Sure enough, she immediately bent herself around nearly double, got one of her teats in her mouth and started to suck herself with evident satisfaction.
I wonder what she was thinking about. Perhaps she was congratulating herself about the quality and quantity of her milk. Certainly she wouldn’t have been in a position to complain about it.
Or perhaps she was thinking that she was getting something for nothing.
You can imagine her saying to herself, “I just can’t understand why Fred gets so stinking. After all, it’s my milk, I make it myself. Why shouldn’t I drink it if I want to?”
I doubt if Fred would see it like this. He thinks that he feeds the cow each morning and night in the expectation of getting some milk for himself and not for the cow. But the cow would argue that if she drank her own milk she would need to eat less of Fred’s feed.
Perhaps she would justify her behaviour by claiming that it gave her something to do — that it created employment and so was a good thing.
Cows that suck themselves are always thinner than other cows. They seem to take more out of themselves than they put back. They are evidently not good converters of milk when they are fully grown.
Anyhow, Fred didn’t bother to argue about the rights and wrongs of the cow’s case. He just got her in the bail again, put on the contraption, kicked her in the guts and turned her out. He doesn’t seem to think much of her or her arguments.
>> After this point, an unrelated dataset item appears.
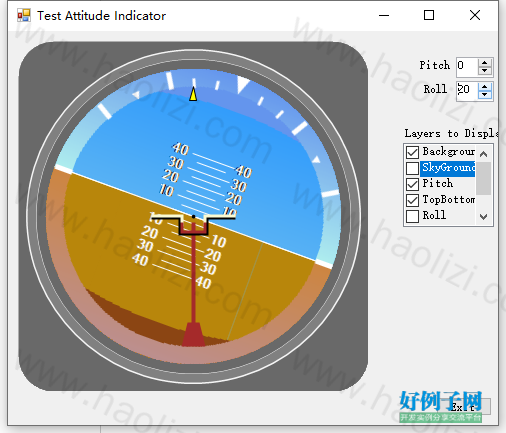
Task: Click into the Roll input field
Action: (x=467, y=91)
When I told Eccles about the cow, he smiled in his arid way and said that the cow rather reminded him of our economy. He pointed out that there was more than a tendency for us to live by taking in one another’s washing or by sucking ourselves, so to speak.
When I asked for elucidation he gave me as an example the tendency of so many sections of the economy that expect to be subsidised by the Government, but because the Government has no money of its own, any subsidy for one section has to be taken from another section.
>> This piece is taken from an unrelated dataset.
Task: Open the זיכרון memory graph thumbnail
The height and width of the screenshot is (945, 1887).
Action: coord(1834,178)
So what it really means is that one section is sucking the other. And if we treat the economy as one unit and not as separate sections, then doing this is equivalent to the economy sucking itself, like Fred’s cow.
Eccles took as an illustration the introduction of aged pensions free of the means test. We may make ourselves popular by giving pensions to everyone, but the money comes from taxing either the pensioners or the married couple with a young family — by sucking ourselves, so to speak.
And taxing ourselves in this way is inefficient. Not only has the cost of collection to be met, but the disincentive effect of taxation also. A cow that sucks itself is always skinny.
I could see what Eccles was getting at, that sucking ourselves wasn’t really much sense, but I argued that one advantage of this rather silly system was that it created employment just as it gave the cow something to do.
But Eccles thought I was talking nonsense. It is true that it gave the cow something to do, but it wasn’t something useful, it was just filling in her time.
Indeed, he thought that if sucking herself was a good thing, it would be far more efficient for cows to suck other cows rather than themselves.
This would be much more comfortable for them because one thing was obvious, the contortions that Fred’s cow had to adopt must have been most uncomfortable, for her neck must have ached something awful.
Eccles thought it would be much better if each cow sucked her sister. This would be easier and quicker and wouldn’t create so much employment but I think the cows would be happier and certainly they wouldn’t have such stiff necks.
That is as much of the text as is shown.